(Melaka, Sunday): The Prime Minister, Datuk Seri Dr. Mahathir Mohamed, yesterday launched the National IT Awareness Campaign and asked Malaysians "young and old, rural and urban, Government and the Opposition alike, to answer this ‘call to arms’ and support the nation’s initiative in harnessing IT".
DAP fully welcomes and supports the government in the National IT Awareness Campaign. In the past two years, the DAP, both inside and outside Parliament, had been urging the Government to launch a national "IT For All" campaign to popularise IT-awareness, literacy and usage and to ensure that all Malaysians - every adult and every child - is confident in the use of the latest technology to develop their potential and enhance their lives.
On our part, DAP leaders had taken the initiative in the past two years to create IT awareness among the people to reach out to all those who are not currently involved in Information Technology so that every Malaysian can be part of the emerging Information Society. Part of this initiative is the establishment of two IT centres, one in Cheras and another in Teluk Intan.
Raising greater IT-consciousness and awareness among Malaysians is a prerequisite to the success of the national plan to make the quantum leap into the Digital Era.
In the new millennium, Information Technology (IT) and a Knowledge Society will be the critical determinants as to whether the Vision 2020 objective of Malaysia becoming a fully developed nation is a success or failure.
Unless Malaysia transforms its current industrial approach to become an information-based economy, Malaysia will not be able to achieve fully-developed nation status by 2020.
A meaningful National IT Awareness campaign however cannot be confined just to radio and television programmes but must be a comprehensive plan to involve the entire society to encourage and motivate all Malaysians to acquire computer-literacy.
I have six proposals to make the National IT Awareness Campaign purposive and effective.

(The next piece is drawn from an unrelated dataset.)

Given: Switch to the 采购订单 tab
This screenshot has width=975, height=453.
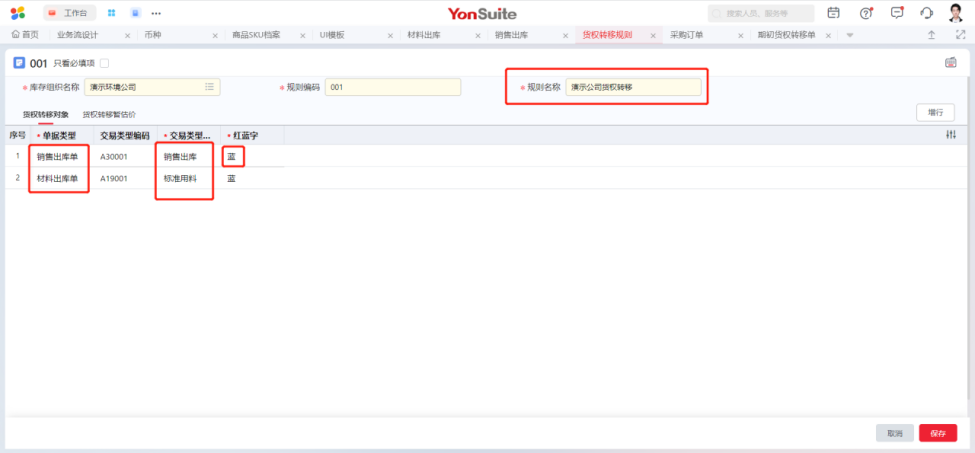Looking at the screenshot, I should [687, 34].
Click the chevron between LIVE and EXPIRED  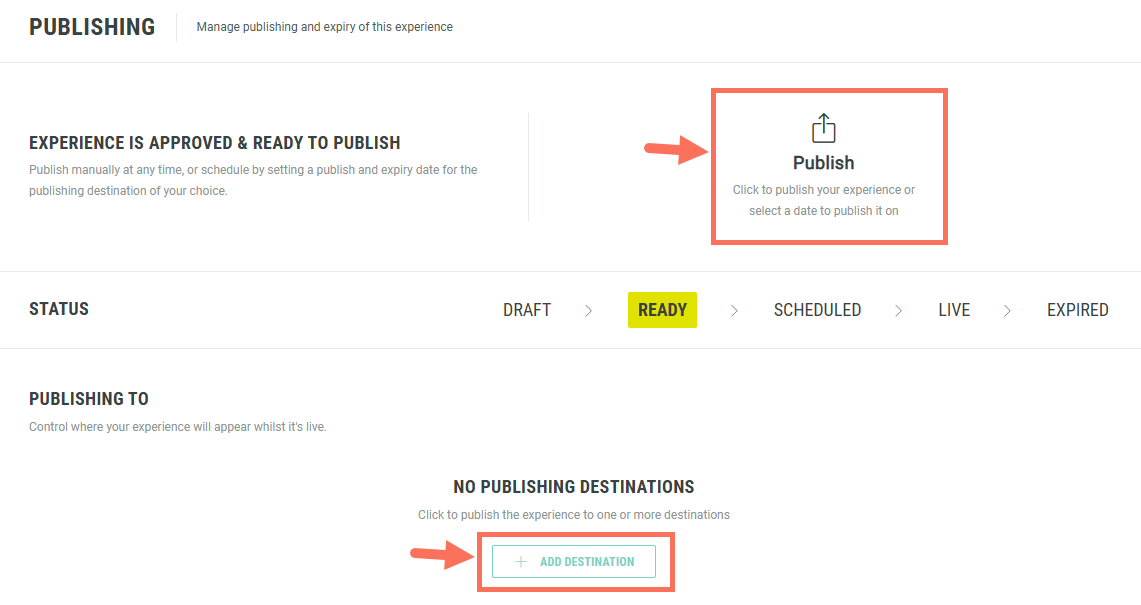point(1007,311)
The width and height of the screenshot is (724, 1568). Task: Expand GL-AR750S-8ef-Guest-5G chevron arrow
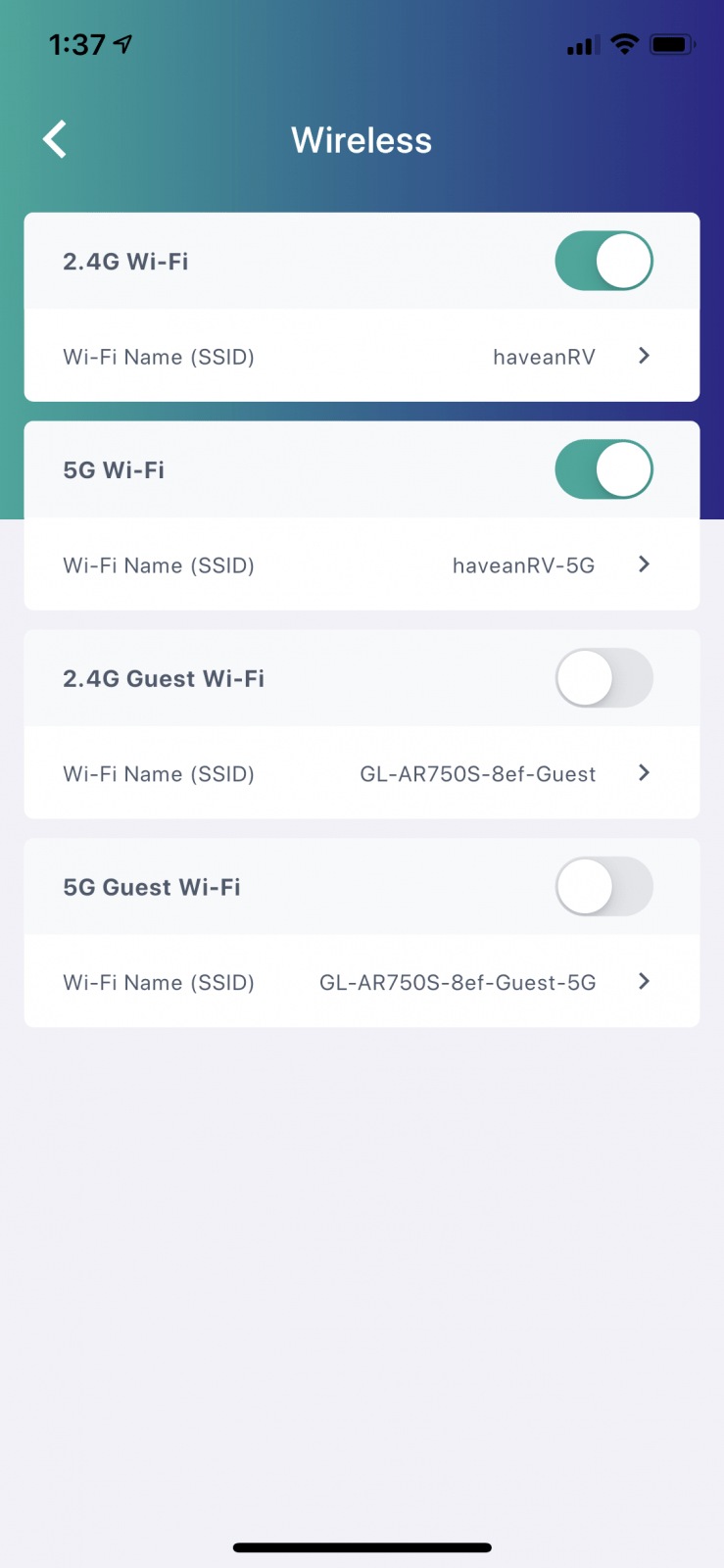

Firstly, the National IT Awareness Campaign must involve all sectors of society and there should be a high-powered National IT Awareness Campaign Committee with representatives from political parties, civic organisations, trade unions, NGOs and all cross-sections of our society to be responsible for drawing up and implementing an IT Action Plan.
Secondly, Malaysia must aim to create a big body of netizens among Malaysians. I was informed in Parliament this week that as on Oct. 1, Malaysia has 160,000 Internet subscribers, with Jaring having 88,363 subscribers while TMNet 79,084 subscribers.
This is a far cry from the Mimos estimate in April last year that Malaysia would have 150,000 Internet subscribers by the end of last year and 500,000 Internet subscribers by the end of this year.
The main reason why there was a sharp drop in the Internet take-up rate in Malaysia, which in April last year was growing at the exponential rate of 22 per cent a month, was the prohibitive telephone charges, especially when Telekom introduced the time-based charge system in June last year. My second proposal is that the Prime Minister should declare the national target of reaching 500,000 Internet subscribers in Malaysia by the end of next year - which would be one year behind the Mimos forecast.
Thirdly, Telekom should revert to the old telephone charge system by abolishing the time-based charge system - at least for Internet usage.
Fourthly, the government should focus on an important target group as agents of change in the race towards an Information Society. There are 250,000 teachers in Malaysia and a large number of them are computer-illiterate. The government should draw up a two-year programme to ensure that by the year 2,000, everyone of the 250,000 teachers would become computer-literate and be connected to the Internet. In this way, all the teachers could not only be role models for students in the field of IT, but could also influence parents to overcome their fear of technology and to acquire IT-awareness and literacy.
Fifthly, the government should give interest-free loans to the 250,000 teachers to buy personal computers.
Sixthly, government leaders and officials must undergo a radical change in their mind-set in keeping with the needs of an information society, where the government should stop restricting information but instead encourage a free flow of information - becoming in the process more open, accountable and transparent.
A few days ago, the Information Minister, Datuk Mohamed Rahmat charged that there were "traitors" who were using the Internet to say "bad things" about the country.
Describing them as "traitors," Mohamed said they did not deserve to live in Malaysia as they were disloyal.
Mohamed Rahmat typifies the pre-IT mindset which believes in the suppression of ideas and information which is antithesis of an information society. How can Mohamed Rahmat be serious in wanting to promote IT when he has already found "traitors" on the Internet?